Appendix Table 1 depicts the bivariate association between the independent variables, covariates, and the dependent variable. The results showed that there is significant association between level of working hours and SAH among men and women. Sleep disturbance was also negatively associated with SAH for both men and women (men: r = −0.346 vs. women: r = −0.403). We found a significant but negative association between household size and SAH (men: r = −0.054 vs. women: r = −0.058). Although we found a statistically significant association between type of employment and SAH for working men, the association was not found for women. The significance of the independent variables, covariates, and the dependent variables at the bivariate level sufficiently justifies the inclusion of these variables in the multivariate analysis (Appendix Table A1).
Results for the VIF's are also provided in Appendix Tables 2, 3. The mean VIF for men and women was quite similar (men = 1.44 vs. women = 1.3). The highest VIF for working men and women was 2.16 and 2.01, respectively, and this suggests that there is no multicollinearity between the independent variables and the covariates.
Association Between Working Hours and SAH
Table 2 shows information on the association between paid work hours and SAH among workers in Europe. After adjusting for demographic and socio-economic variables, working conditions, and countries, we found a significant association between working <31 h a week and less-than-good SAH [aOR = 1.11; 95% CI: (1.00-1.25)] when compared to the reference group of those working 31–40 h a week. Similarly, working 50 + h a week in paid work had higher odds [aOR = 1.31; 95% CI: (1.07–1.59)] of less-than-good SAH when compared to the reference group. However, the relationship between working 41–50 h a week and less-than-good SAH was not significant when compared with the reference group. Therefore, the results indicate a slightly U-shaped relationship between paid work hours and less-than-good SAH among working adults in Europe.

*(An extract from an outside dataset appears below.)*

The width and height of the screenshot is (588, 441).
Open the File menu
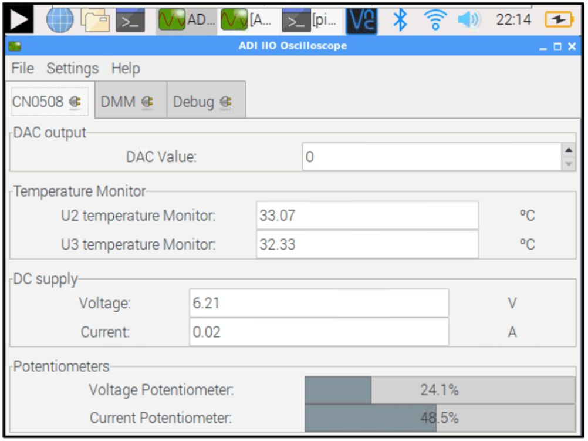pos(22,68)
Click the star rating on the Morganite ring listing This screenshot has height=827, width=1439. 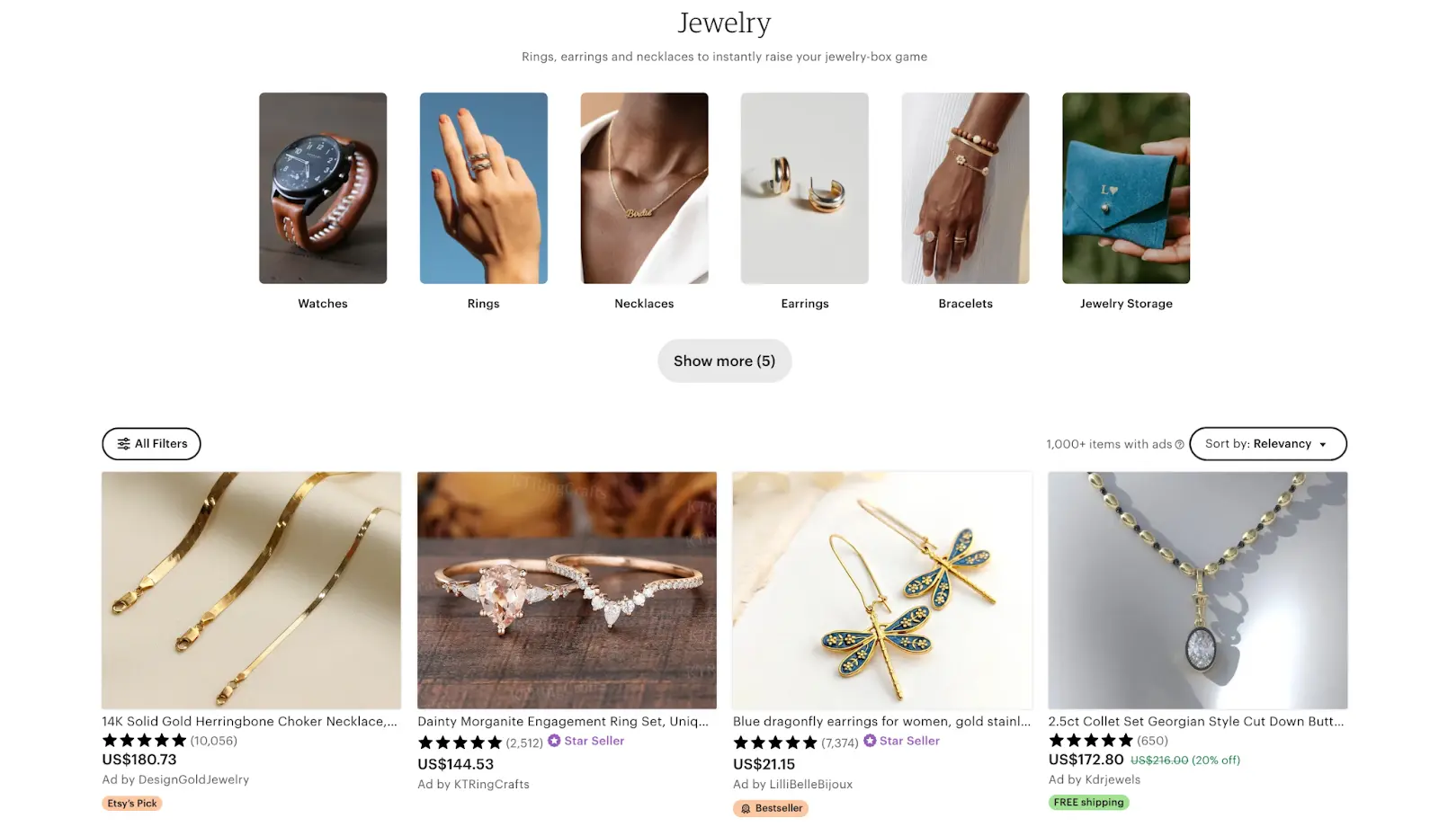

Table 2. Association between paid work hours and SAH among workers from the European Working Condition Survey 2015.
Gender Differences in the Association Between Working Hours and SAH
Estimate from the Wald test of interaction (p = 0.0841) indicates that, overall, there was a significant gender difference in the association between working hours and less-than-good SAH among men and women in Europe after adjusting for covariates. Results of the association between working hours and SAH by gender are shown in Table 3. While we observed a significant association between men who spent <31 h a week in paid work and less-than-good SAH [aOR = 1.18; 95% CI: (1.01–1.42)] in Europe when compared to the reference group, the association was not found among women. Furthermore, we found a significant association between working 50 + h a week and less-than-good SAH [aOR= 1.36; 95% CI: (1.06-1.73)] among men but not women when compared to the reference group.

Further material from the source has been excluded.